What’s So Great About It?

Being a personal blog, Jo Beaufoix has the luxury of being about everything and anything and even nothing much at all depending on the writer’s mood. Lucky for us, her mood is often witty. If she hadn’t been on the ball, I would have never found the [wikiHow][8] article on [How to Be Comfortable Showering in Front of People][9]. Sure, the article is funny on its own. Some people may even find it practical. I prefer Jo’s perspective on the subject.

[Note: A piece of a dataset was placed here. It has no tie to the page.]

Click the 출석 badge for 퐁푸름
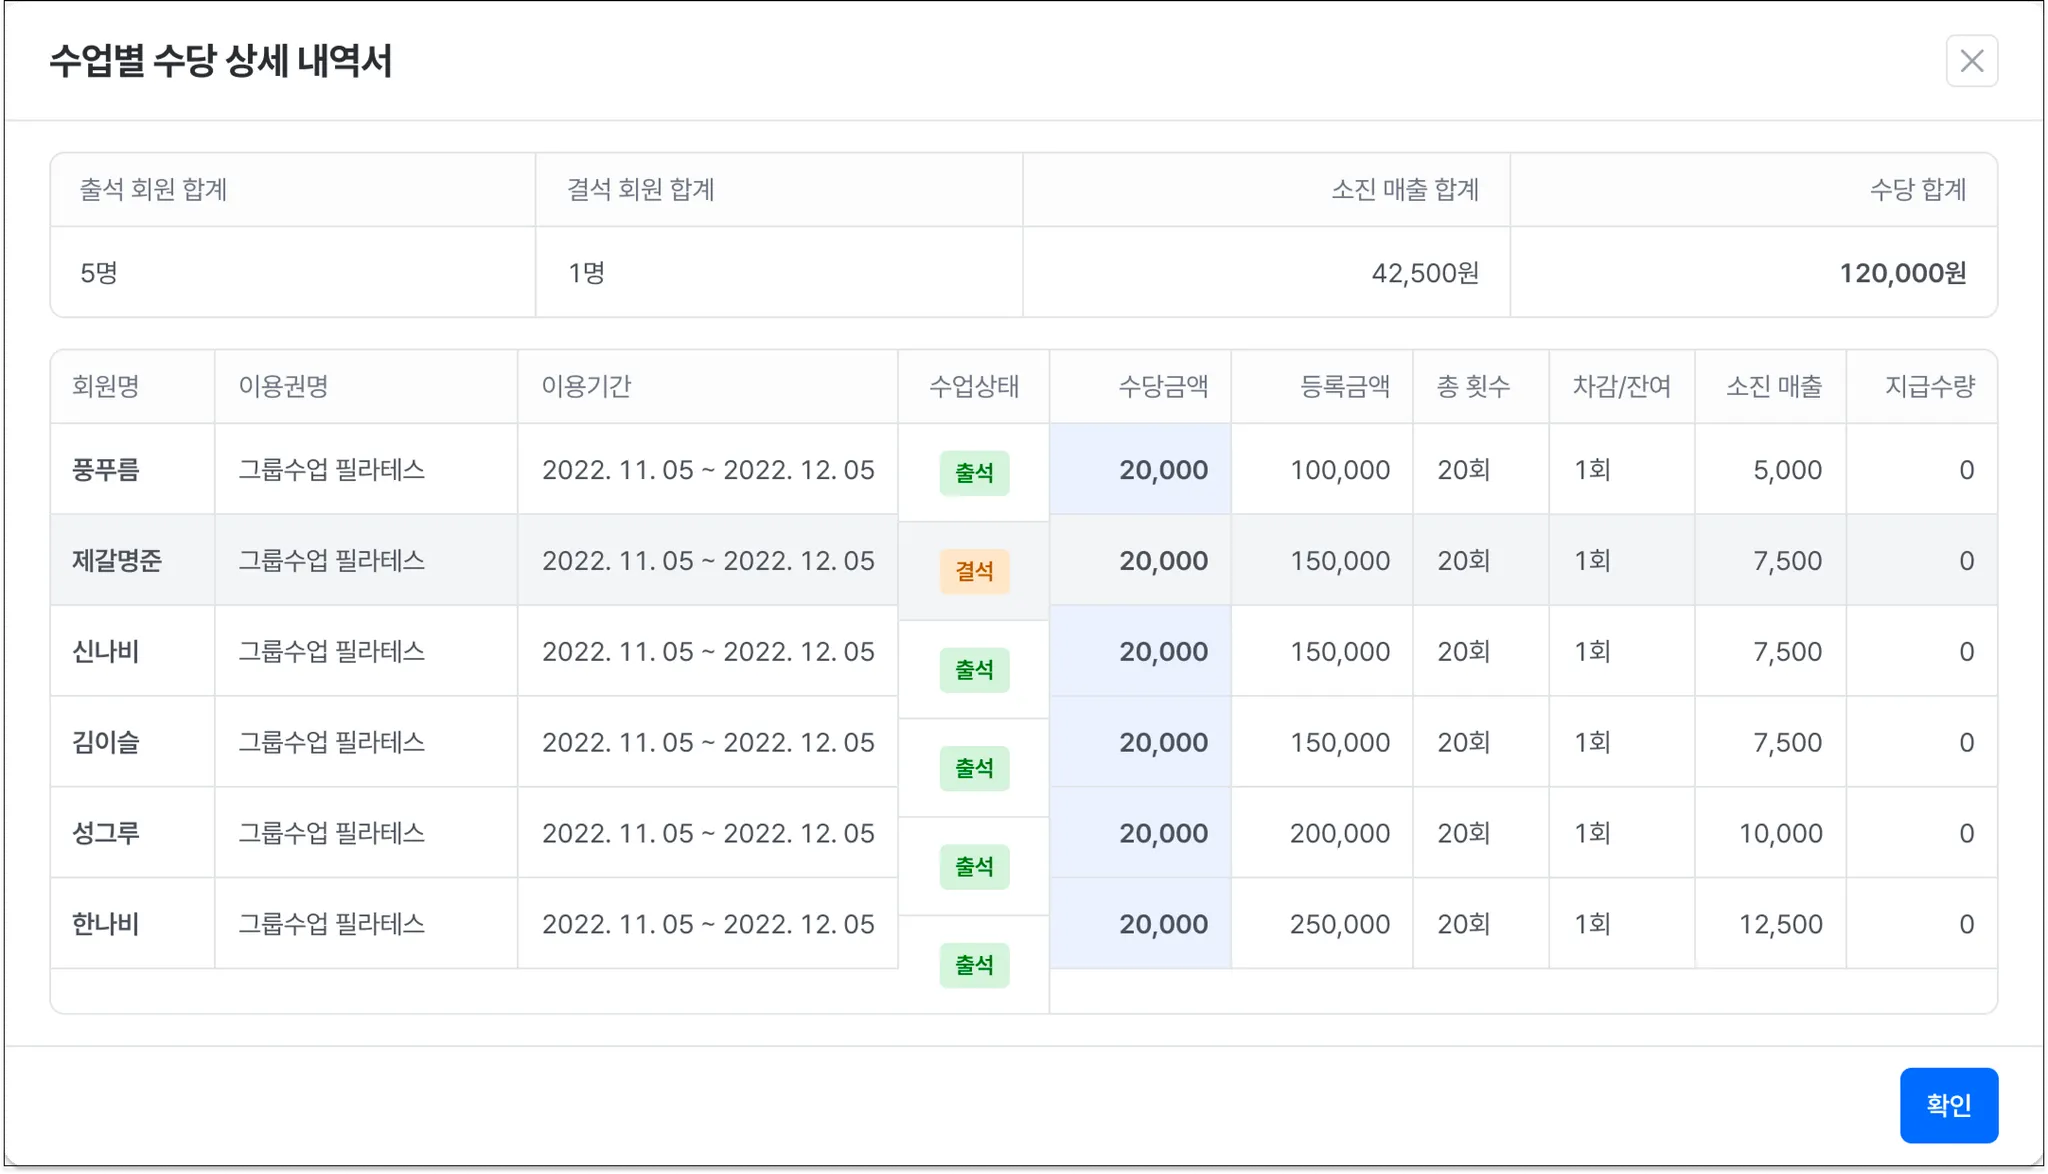The height and width of the screenshot is (1174, 2048). pos(974,473)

She writes about it in [Wiki-how does it again][10]. I don’t want to ruin the article by quoting the good bits, so here’s a sample to get you started, after which you should really click that link above and read it… and then bookmark her site and subscribe to the RSS feed.

Where was I? Oh, right.

Ok. Anyone want to comment here? About the bit about showering in front of others being natural?

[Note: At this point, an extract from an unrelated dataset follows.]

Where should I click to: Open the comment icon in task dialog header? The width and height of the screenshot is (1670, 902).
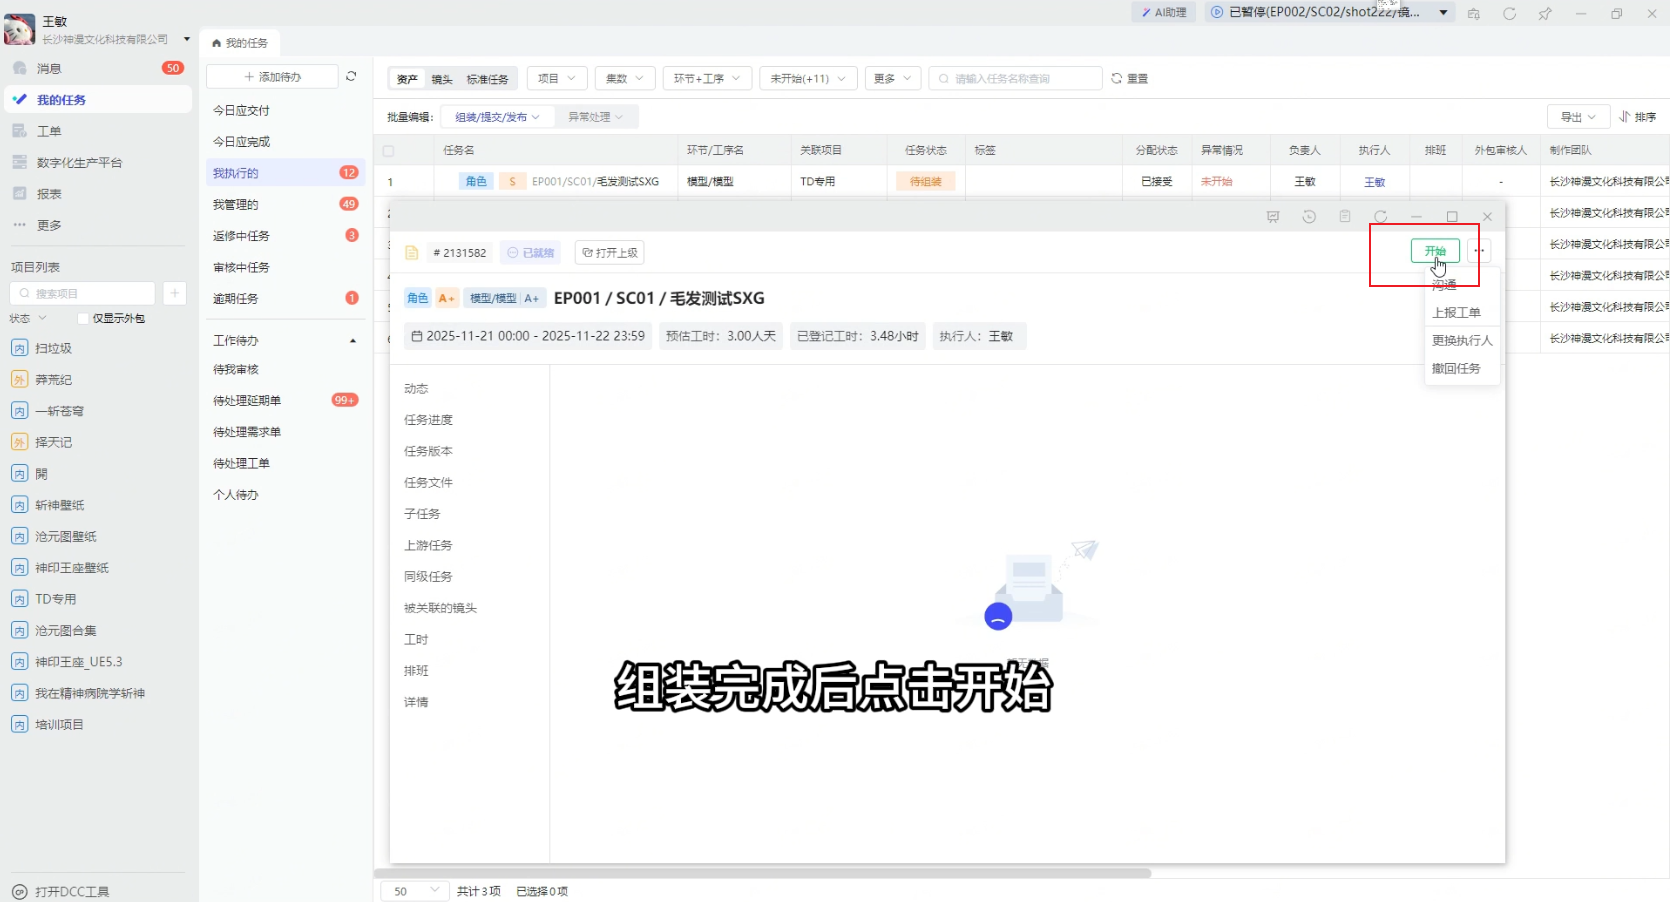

Let’s do a quick survey shall we?

So How Does Any of This Make Her a Better Blogger?

I am so glad you asked. The web is full of sites that tell us [how to write effective blog posts][11],  [the effects of writing well on blog performance][12], [how to get more subscribers][13], and [what to write about to garner more readers][14], but while these are all excellent articles on proven techniques, there is something more to the formula. I propose that the following traits make for a blog that has stickiness and that is just plain better than the rest.

  • Quality Writing — Above all things, bloggers are writers. the web site is simply the medium of communication. Blogs should strive to provide excellent written content. How do you become a better writer?

  1. Write.
  2. Write more.
  3. Write even more.
  4. Write even more than that.
  5. Write when you don’t want to.
  6. Write when you do.
  7. Write when you have something to say.
  8. Write when you don’t.
  9. Write every day.
  10. Keep writing.
  • Real Stories — Life is far more interesting than anything we can imagine. Fiction writers may have come up with some outlandish concepts, but our daily lives sow the seeds of imagination, so keep it real and tell your readers a story. Use excerpts from your life to illustrate your points. People love to hear a good story. It’s even better of the readers can relate to you.
  • Compelling Content — This is difficult as the Internet is a huge audience, and you can’t please all of the people all of the time. However, you don’t have to pull a Henry Ford either (“Any customer can have a car painted any colour that he wants so long as it is black”). Keep the content interesting and the readers will come.
  • Open Communication — There are some bloggers who prefer not to have comments enabled on their sites. Even so, they are careful to respond courteously and regularly to other forms of communication such as e-mail. If you do host comments, it is in your best interest to respond to readers comments and try to address all of them. This builds community and makes readers feel at home. I consider this a form of gratitude and appreciation to those who deem your site interesting enough to spend their time on.
  • Regular Updates — Not to harp on it, but if you aren’t writing on your blog, then there is nothing to read. If there is nothing to read, then there is no reason for people to visit. At times it may seem like nobody stops by and that you are writing for no good reason. Hopefully your reason for writing isn’t validation from the World Wide Web, because while it may feel good to get “Dugg”, it isn’t a reason for being. This trait goes along with “Quality Writing”. If you are writing regularly, then you are improving two things at once. People will visit on their own time. Just make sure there’s something worthwhile for them to see when they do arrive.

Why Should I Care?

A talented professor I know wrote,

Things are interesting only when they are of concern for us.

My guess is that if you have read this far, then you probably do care. About what, exactly, is anyone’s guess. No matter. There is a more important question to answer.

What do you think makes a “better” blog/blogger?